What is being asked
Omitting all images, set down every line below exactly as it appears.

Screenshot grounding data
*** Begin section ***

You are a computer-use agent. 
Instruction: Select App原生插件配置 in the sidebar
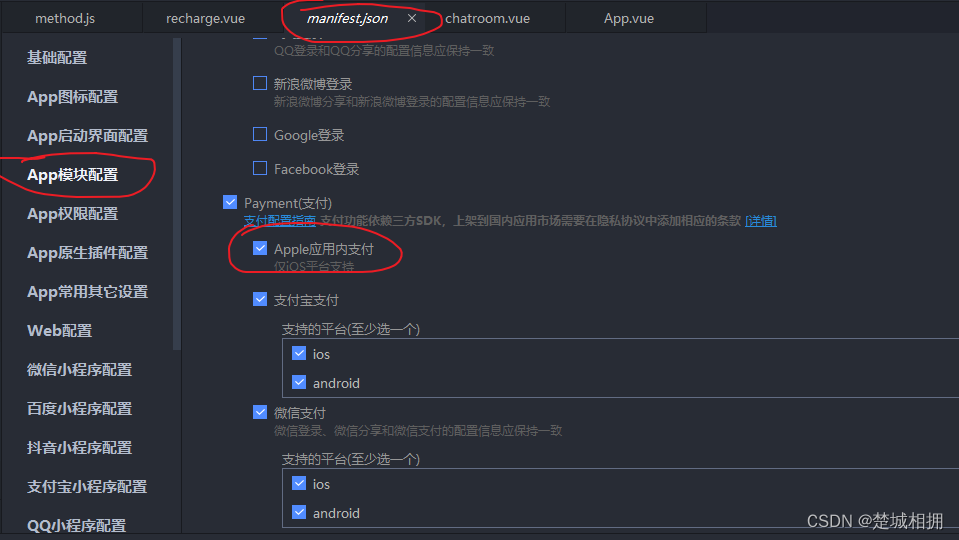pos(87,253)
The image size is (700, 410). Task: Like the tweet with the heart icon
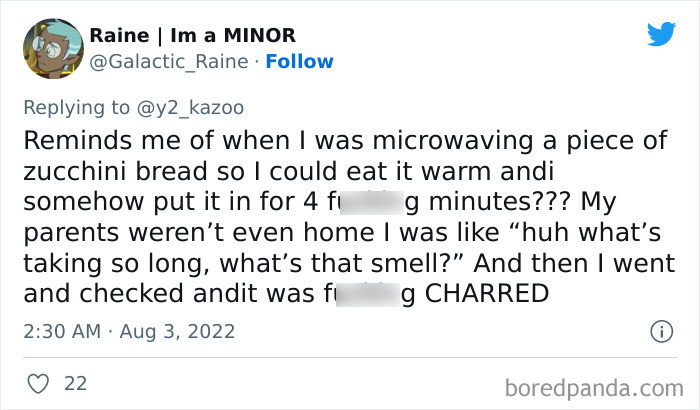[x=40, y=382]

*** End section ***

Response
You are a computer-use agent. 
Instruction: Select App原生插件配置 in the sidebar
pos(87,253)
The image size is (700, 410). Task: Like the tweet with the heart icon
[x=40, y=382]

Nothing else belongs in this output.